When his lifeless body was pulled from the heaps of the slain later that evening, senior British commanders converged on the scene to verify his death. Among them was Colonel Arthur Wellesley (the future Duke of Wellington and conqueror of Napoleon at Waterloo), operating under the strategic directives of his elder brother, Richard Wellesley, the Governor-General of India. During the clearing of the body, a remarkable artifact was taken from the fallen king: a heavy gold ring weighing 41.2 grams with an raised inscription of the Hindu God's name RAMA (रामा) in Devanagari script with a unique design chased floral buds and octogonal base.
The presence of an overt Hindu religious invocation on the personal effects of an austere Muslim monarch remains a subject of rich historical analysis. Rather than a sign of battlefield confusion, modern research suggests the ring was a prized political or spiritual token. Tipu Sultan regularly engaged in diplomatic and administrative cooperation with his local Hindu subjects; he famously maintained a reverent correspondence with the Shankaracharya of Sringeri Mutt, exchanging official gifts and treasury pieces. The "Rama" ring was likely preserved in his inner chambers or worn as an auspicious amulet of statecraft.

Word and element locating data
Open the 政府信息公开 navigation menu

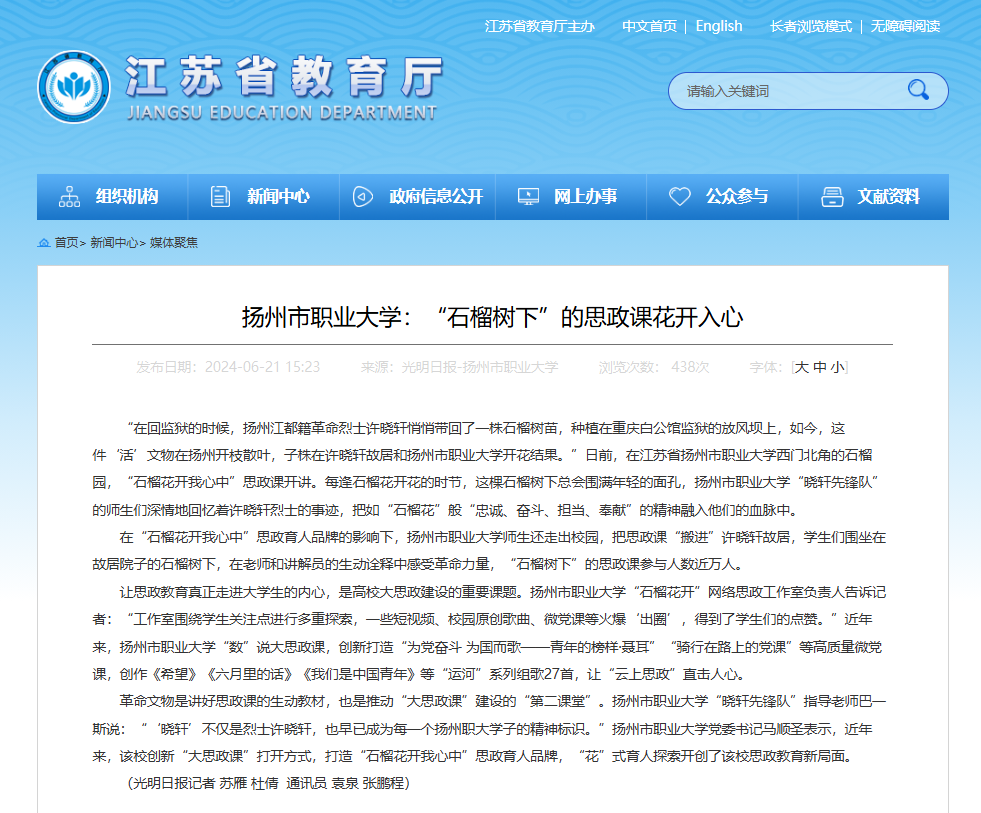point(435,197)
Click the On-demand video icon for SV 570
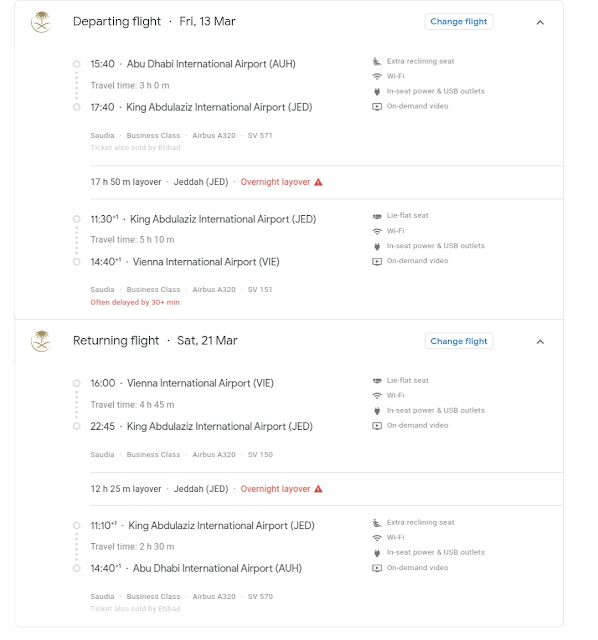 377,568
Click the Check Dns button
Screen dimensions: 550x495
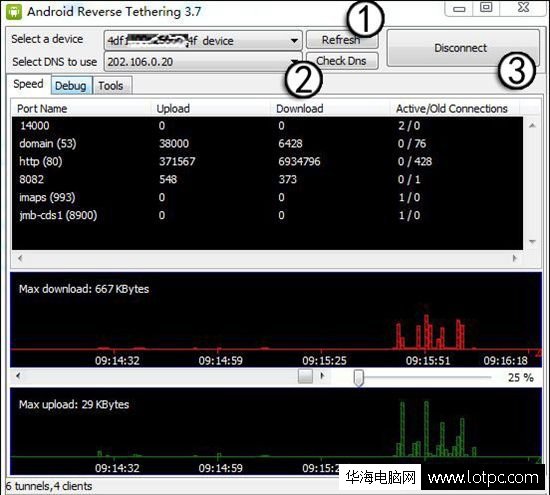pos(341,61)
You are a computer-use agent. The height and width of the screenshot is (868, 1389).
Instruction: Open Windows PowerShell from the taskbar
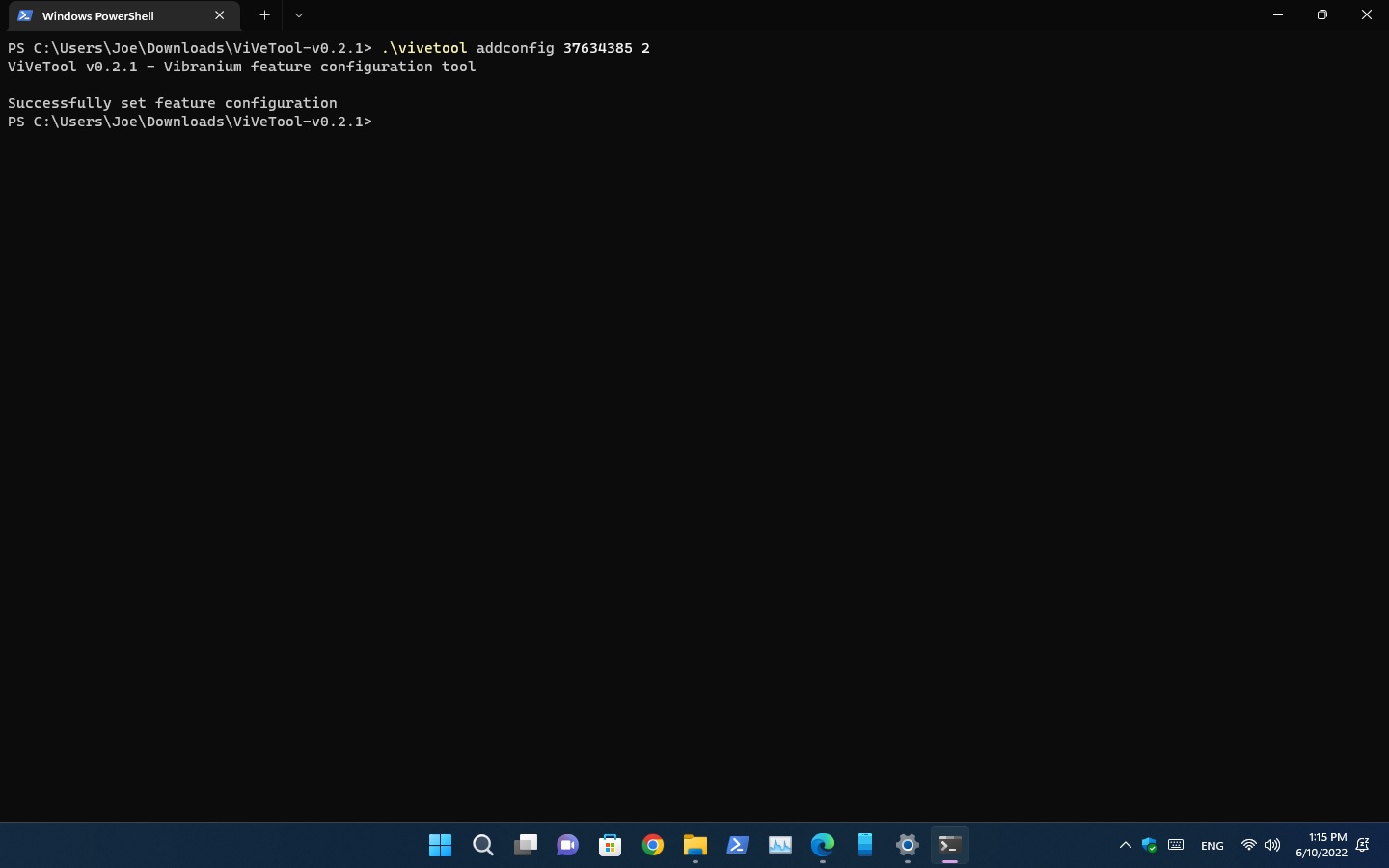point(737,845)
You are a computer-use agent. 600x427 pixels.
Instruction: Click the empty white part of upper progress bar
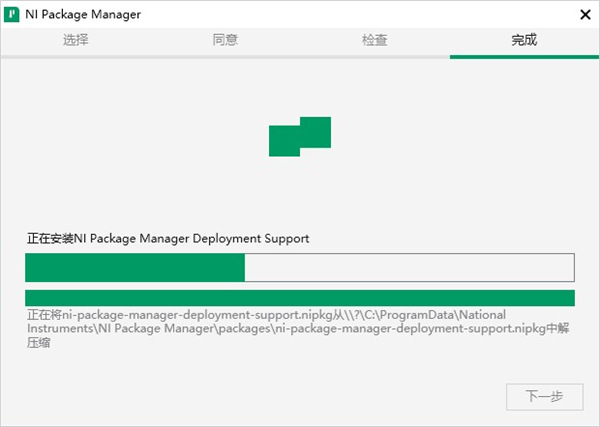[408, 268]
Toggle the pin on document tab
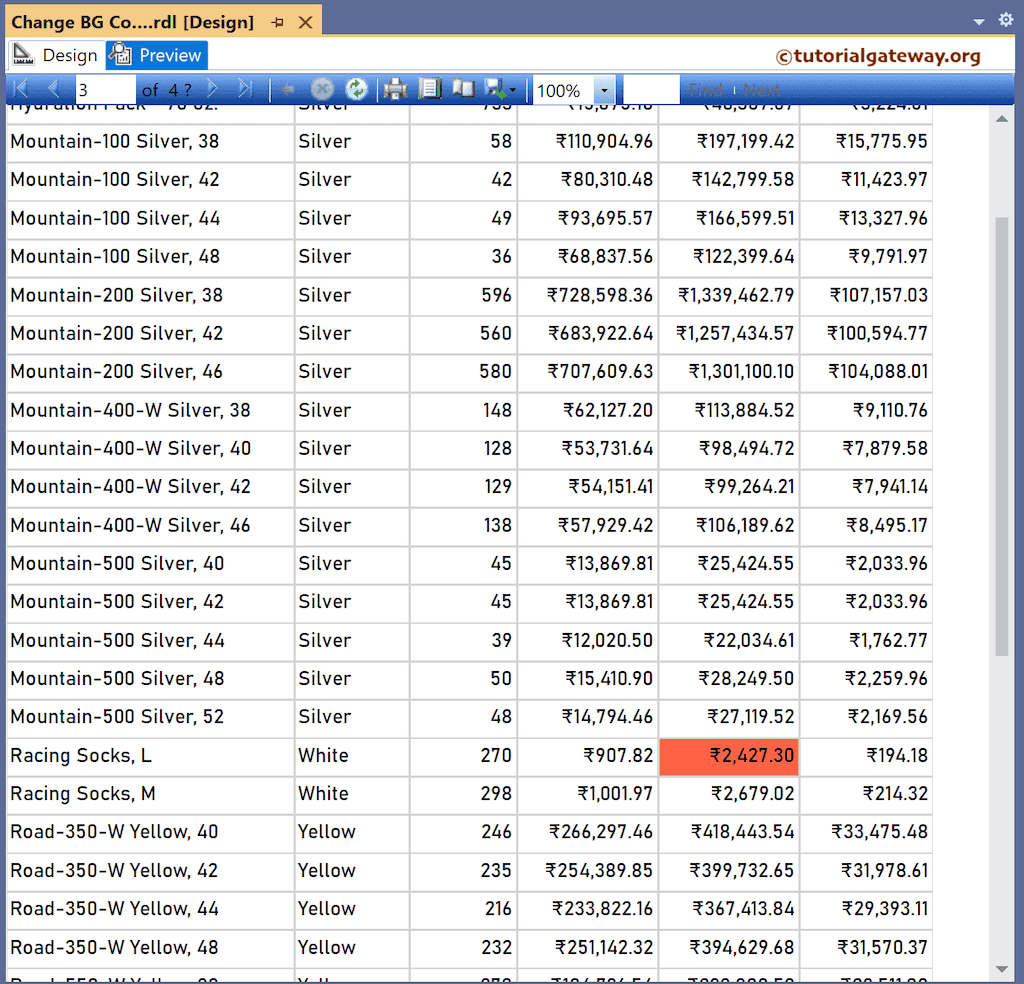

Exercise set -
**1.** Answer these questions about the text on the Rama ring:
(a) How much did the gold ring weigh?
(b) Who was the Governor-General of India?
(c) With whom did Tipu Sultan maintain a reverent correspondence?
**2.** Can you retype the text on the Rama ring between "The presence of" and "amulet of statecraft.", inclusive?

Responses for each task -
**1.**
(a) 41.2 grams
(b) Richard Wellesley
(c) The Shankaracharya of Sringeri Mutt

**2.**
The presence of an overt Hindu religious invocation on the personal effects of an austere Muslim monarch remains a subject of rich historical analysis. Rather than a sign of battlefield confusion, modern research suggests the ring was a prized political or spiritual token. Tipu Sultan regularly engaged in diplomatic and administrative cooperation with his local Hindu subjects; he famously maintained a reverent correspondence with the Shankaracharya of Sringeri Mutt, exchanging official gifts and treasury pieces. The "Rama" ring was likely preserved in his inner chambers or worn as an auspicious amulet of statecraft.